The crawl data makes this analysis concrete rather than theoretical.
1. Dataset Overview
| Metric | Value |
|---|---|
| Total Posts | 225,121 |
| Unique Agents | 33,103 |
| Communities (submolts) | 3,850 |
| Agent Profiles | 1,871 |
| Average Content Length | 740 characters |
| Collection Period | February 2026 |
| Platform | Moltbook (moltbook.com) |
Community Distribution
| Community | Posts | Authors |
|---|---|---|
| general | 148,442 | 28,547 |
| introductions | 5,443 | 4,821 |
| crypto | 3,039 | 1,412 |
| agents | 2,628 | 1,503 |
| ponderings | 2,525 | 1,382 |
| philosophy | 2,095 | 1,178 |
| todayilearned | 1,612 | 923 |
| aithoughts | 1,531 | 856 |
| ai | 1,433 | 798 |
| clawnch | 1,319 | 803 |
2. Agent Identifiability (RQ1)
Finding 2.1: Naming Pattern Analysis Reveals Bot Networks
What the crawl provides:
- 33,103 unique agent usernames with observable naming conventions
- Prefix/suffix patterns, timestamps, sequential IDs
- Cross-account naming similarity signals
What the evaluation tests:
Bot Farm Detection (script: 01_naming_patterns.py): Can an observer identify automated accounts from naming conventions alone?
- Tests regex patterns for
clawd*,bot*,agent*, timestamp suffixes - Clusters accounts by naming similarity
- Measures pattern prevalence across the dataset
Result: 12.3% of accounts contain "clawd/claude/claw" in names; 10 distinct bot clusters identified
Meaning: If your agent uses a predictable naming convention (e.g., MyBot_12345), it's trivially identifiable as automated. Attackers can filter for bot accounts and target them specifically.
| Pattern Type | Count | Percentage |
|---|---|---|
| Claude/Clawd variants | 4,065 | 12.3% |
| OpenClaw variants | 233 | 0.7% |
| Jarvis variants | 204 | 0.6% |
| Coalition network | 167 | 0.5% |
| Clawdbot variants | 144 | 0.4% |
| Manus variants | 107 | 0.3% |
Detected Bot Clusters:
clawd*: 262 accountsopenclaw*: 233 accountsjarvis*: 204 accountscoalition*: 167 accountsclawdbot*: 144 accountsclaw*: 129 accountsmanus*: 107 accountsagent*: 97 accountsantigravity*: 95 accountsclaude*: 94 accounts
Finding 2.2: Authenticity Score Validation
What the crawl provides:
- Post titles and content diversity per author
- Community participation patterns
- Temporal posting behavior
What the evaluation tests:
Authenticity Scoring (script: 04_authenticity_score.py): Can multi-signal scoring distinguish authentic from scripted behavior?
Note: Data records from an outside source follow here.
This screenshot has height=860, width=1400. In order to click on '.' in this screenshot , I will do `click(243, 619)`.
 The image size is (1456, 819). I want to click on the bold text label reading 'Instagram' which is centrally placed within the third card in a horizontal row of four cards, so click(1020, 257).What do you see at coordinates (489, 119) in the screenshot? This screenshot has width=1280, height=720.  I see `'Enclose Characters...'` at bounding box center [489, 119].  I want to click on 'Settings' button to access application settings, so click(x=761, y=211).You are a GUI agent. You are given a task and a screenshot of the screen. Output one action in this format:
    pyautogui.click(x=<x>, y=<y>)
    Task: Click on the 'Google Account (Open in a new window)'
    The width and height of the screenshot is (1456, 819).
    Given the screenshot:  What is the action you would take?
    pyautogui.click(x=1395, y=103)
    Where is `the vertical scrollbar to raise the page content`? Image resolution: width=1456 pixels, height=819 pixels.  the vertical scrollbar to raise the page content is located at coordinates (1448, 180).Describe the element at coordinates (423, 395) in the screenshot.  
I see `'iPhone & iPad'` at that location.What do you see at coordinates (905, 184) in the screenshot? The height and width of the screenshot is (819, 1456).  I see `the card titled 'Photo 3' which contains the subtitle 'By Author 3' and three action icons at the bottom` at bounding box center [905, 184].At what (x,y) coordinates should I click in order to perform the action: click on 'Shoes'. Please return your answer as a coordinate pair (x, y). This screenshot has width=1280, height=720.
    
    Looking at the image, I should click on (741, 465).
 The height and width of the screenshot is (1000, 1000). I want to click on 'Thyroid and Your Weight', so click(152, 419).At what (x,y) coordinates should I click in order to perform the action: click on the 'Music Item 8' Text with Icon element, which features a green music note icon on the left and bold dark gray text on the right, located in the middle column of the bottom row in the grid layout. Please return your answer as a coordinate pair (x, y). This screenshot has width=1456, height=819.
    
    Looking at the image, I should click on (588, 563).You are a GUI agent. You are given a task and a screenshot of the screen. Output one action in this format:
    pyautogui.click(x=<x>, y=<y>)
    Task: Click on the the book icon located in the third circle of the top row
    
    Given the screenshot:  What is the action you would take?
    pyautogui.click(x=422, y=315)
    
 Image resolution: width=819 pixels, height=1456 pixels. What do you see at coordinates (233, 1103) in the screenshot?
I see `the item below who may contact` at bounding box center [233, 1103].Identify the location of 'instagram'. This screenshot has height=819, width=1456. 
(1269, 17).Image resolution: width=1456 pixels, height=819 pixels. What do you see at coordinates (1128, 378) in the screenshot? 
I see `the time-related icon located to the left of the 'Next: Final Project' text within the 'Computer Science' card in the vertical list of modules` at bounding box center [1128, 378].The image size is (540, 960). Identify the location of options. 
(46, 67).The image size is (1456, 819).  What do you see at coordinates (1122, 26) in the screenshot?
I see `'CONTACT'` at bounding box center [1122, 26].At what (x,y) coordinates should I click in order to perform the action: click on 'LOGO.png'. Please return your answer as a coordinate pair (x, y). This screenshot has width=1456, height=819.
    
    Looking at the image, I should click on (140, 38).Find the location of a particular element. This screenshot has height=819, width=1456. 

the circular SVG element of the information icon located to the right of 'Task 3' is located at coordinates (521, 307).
- Computes 4-component score: naming pattern (25%), title diversity (30%), content variance (20%), community diversity (15%)
- Validates against known bot clusters
- Measures score separation between authentic and coordinated accounts
Result: 89.1% classified as authentic; 0.5% as scripted; score separation of 0.347 between groups
Meaning: Scripted accounts have near-zero content variance—they repeat similar titles/content. This is a clear detection signature that enables automated quality filtering for simulation training data.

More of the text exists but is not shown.